The Opposition Leader has been in overdrive during the last week. There is no end to the things he’s going to do “under my Government”. We will ban it, we will abolish it, we will save it, we will double it, we will stop it.

So far, I’ve yet to see a single worked-out process (financial or legal) for any of it. As for Ed Balls, over the weekend he gave us the heads-up on the Eurovision Song Contest (he’s definitely not a sceptic) and Norwich City – they didn’t play well, but this kind of Twitter crap plays well with the target audience.

What we haven’t heard at all from the Shadow Chancellor as yet is a single word about Osborne’s econo-fiscal con-trick (he doesn’t want to rock the boat, see, mustn’t talk Britain down) or the biggest financial and austerity fuelled slump in world history heading our way.

No Opposition MP in recent times – not since Churchill from 1935-38, in fact – has had such an open goal as Balls has before him now. But as in reality Edward knows as much about fiscal economics in practice as he does about football – and his other Ed is playing Lady Bountiful with the promises – he is reduced to mindless soundbites about out of touch Budgets from out of touch Chancellors.This is the equivalent of Winston saying in 1939, “Herr Hitler is a man without a policy who doesn’t get it”.

Across the Channel on the other side of the House, if you follow, we have Daniel Hannan, leading Tory Eurosceptic Euro MP….a circle that to my mind remains unsquared but then what else is new among chancers. Dan’s logic on regulation in the UK (which he represents in the EU not in the UK, but still feels obliged to pontificate about it here) is that, as all regulators are crooked wankers, we should abandon all regulation.

He offers this as a solution in the light of the 2008 banking frauds, the Libor manipulation, the QE manipulation, the gold market fixes, and the increasingly obvious near-universal criminality of everyone from Bob Diamond to Jamie Dimon – see yesterday’s Independent for further damnation re that one.

Apologies for employing yet another parallel to Hannan’s view, but as he and his neoliberal ilk seem to inhabit a parallel universe, it’s probably quite apt. His strategic suggestion is akin to saying that, as the police are utterly crap at catching internet financial blaggers, we should disband the police, and close the Serious Fraud Office. (As it happens, his mate Giddy-up-a-ding-dong Osborne has the latter sorted already).

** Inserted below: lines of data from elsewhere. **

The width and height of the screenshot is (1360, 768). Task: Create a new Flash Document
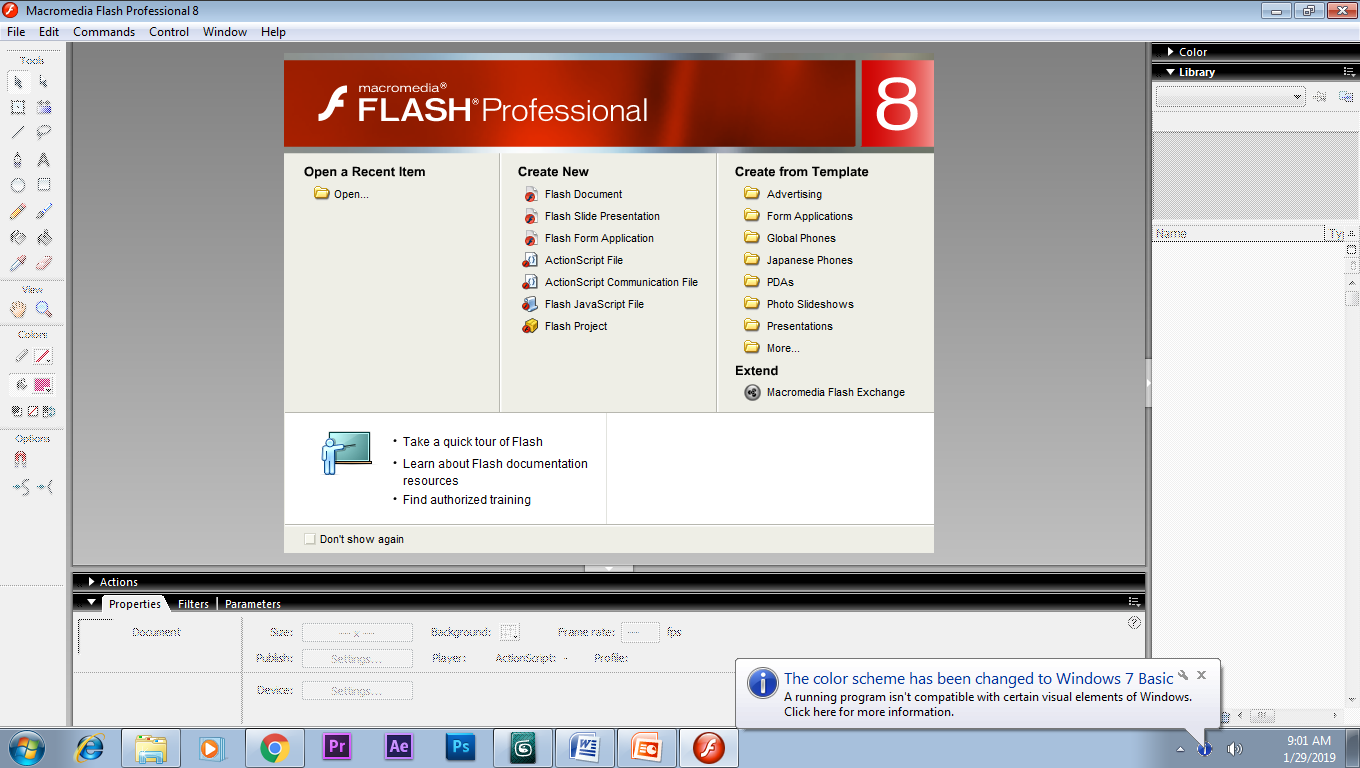[x=583, y=194]
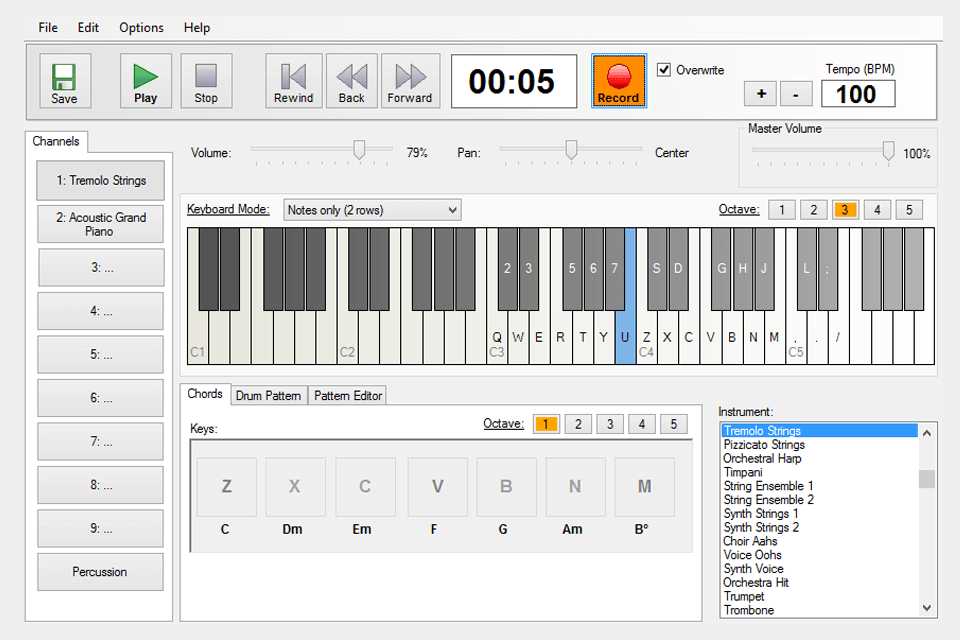The width and height of the screenshot is (960, 640).
Task: Start recording with the Record button
Action: (618, 81)
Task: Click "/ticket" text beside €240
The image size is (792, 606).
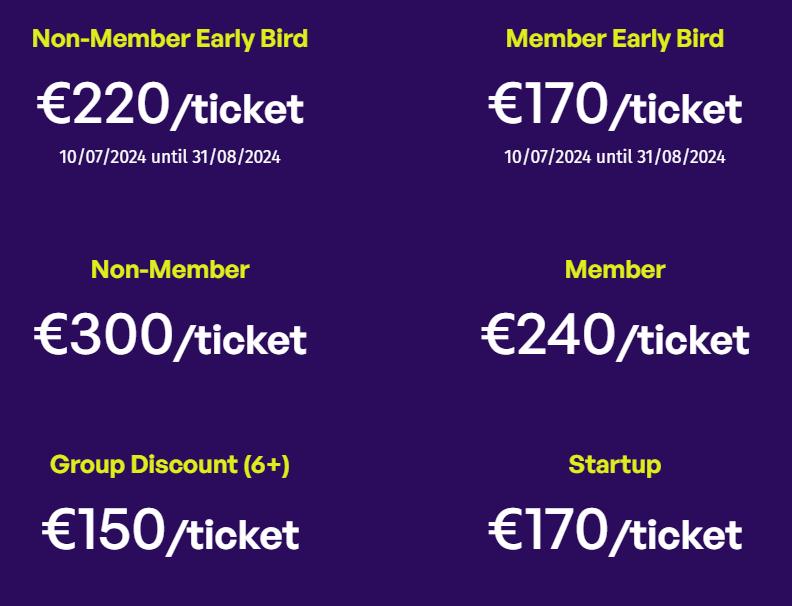Action: pos(683,341)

And finally, over at Lady with Blindfold & Scales Towers, the trial of two Newscorp executives lumbers on. Type ‘Coulson Brooks trial at Old Bailey’ into Google and then select ‘News’, and you will find that the last entry was April 14th….almost exactly a month ago. The trial was scheduled to bring in a verdict at the end of March “latest”.

Perhaps it is due to suffer the same fate as the longest-running West End play of all time, Elm House IV. Perhaps the well-connected London Mayor Juries Bungedone’s contacts are as myriad in the judiciary as they are in the Metropolitan Police and Newscorp. We simply cannot tell.

The best we can do for now is latch onto an article in Huffington Post from 5 days ago, which noted that the Prosecution had begun its summing up, and ‘The jury is expected to produce its verdict sometime in June’.

Just so we’re clear on the timescale here, that gives the Prosecution and Defence counsels 12 days each to sum up, and the Jury anything from 2-29 days to consider what they make of it all. The use of phone-hacking was first suspected in 2007, but then covered up illegally by Newscorp. It has taken seven years so far to get to a verdict.

Compare and contrast this with a total of 3,051 Croydon rioters who appeared before the courts in 2012. Of those, 1,968 were found guilty and sentenced in short order – 65% of the total. Another 15% were dismissed or acquitted. Of the those sentenced, over 37% immediate went to prison….compared to a previous national average of 12%. Two of the ringleaders were jailed for 11.5 and 8 years respectively.

So the wheels of justice can be slow or fast, crushing or light, depending on who you are, what you did, and who you know.

It will be interesting to place the Old Bailey denouement on that spectrum, will it not?